# Help printing the integers of a longer number

K

#### khaosyt

I want to print the individual numbers of a large number using division and modulus division.

For example:

Enter a positive integer: 54321
5
4
3
2
1

J

#### Joel Goldstick

I want to print the individual numbers of a large number using division
and modulus division.

For example:

Enter a positive integer: 54321
5
4
3
2
1
This looks familiar. Make the integer a string and use a for loop to
iterate over each item

C

#### Chris Angelico

I want to print the individual numbers of a large number using division and modulus division.

For example:

Enter a positive integer: 54321
5
4
3
2
1

Python has two operators that can help here:

// for integer division - returns the quotient without the remainder
% for modulus - returns the remainder

You'll also want to use a while loop to continue gathering digits so
long as there's something left in the number.

And if you want the digits to come out in that order, you're probably
going to want to gather them into a list and then output them in
reverse. But start by ignoring that part and producing something that,
for the input 54321, produces 1, 2, 3, 4, and then 5.
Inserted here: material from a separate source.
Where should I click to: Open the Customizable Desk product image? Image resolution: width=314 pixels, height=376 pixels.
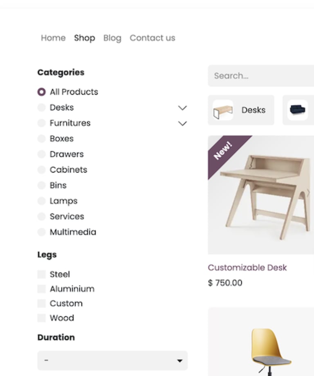[x=261, y=195]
We can tell, you're not putting one over us Better still, post your
non-working code and explain where you're having trouble; we'll be

ChrisA

J

#### Jussi Piitulainen

I want to print the individual numbers of a large number using
division and modulus division.

For example:

Enter a positive integer: 54321
5
4
3
2
1

Those numbers are called the digits of the large number.

With divmod(54321, 10) you get both the number that is "left" after
removing the last digit, and the last digit:
1

Define a function, print_digits(num), that prints the digits of the
non-negative integer num. Zero turns out fine so let's allow zero:

def print_digits(num):
left, last = divmod(num, 10)
if left < 0: print the digits of left
print(last)

How do you print the digits of left? With print_digits. Why does it
work? Because you only call print_digits again when left is closer to
zero than num.

It's called recursion.

J

#### Jussi Piitulainen

Jussi said:
Those numbers are called the digits of the large number.

With divmod(54321, 10) you get both the number that is "left" after
removing the last digit, and the last digit:

1

Define a function, print_digits(num), that prints the digits of the
non-negative integer num. Zero turns out fine so let's allow zero:

def print_digits(num):
left, last = divmod(num, 10)
if left < 0: print the digits of left
print(last)

Blush. That should be:

...
if left > 0: ...
...

(Or just "if left" because left will eventually be 0, positive numbers
are true values, and 0 is a false value.)

C

#### Chris Angelico

def print_digits(num):
left, last = divmod(num, 10)
if left < 0: print the digits of left
print(last)

How do you print the digits of left? With print_digits. Why does it
work? Because you only call print_digits again when left is closer to
zero than num.

It's called recursion.

An elegant solution, but buggy, I'm afraid... fortunately it's a
trivial problem. The comparison should be left>0.

ChrisA

C

#### Chris Angelico

Blush. That should be:

...
if left > 0: ...
...

(Or just "if left" because left will eventually be 0, positive numbers
are true values, and 0 is a false value.)

Sorry, I just nitpicked that very thing, hehe

Note that this doesn't work with negative numbers; it'll infinitely
recurse, due to divmod's behaviour. You'd need a special trap in there
to handle that:

if num<0:
print("-")
num=-num
# and continue.

ChrisA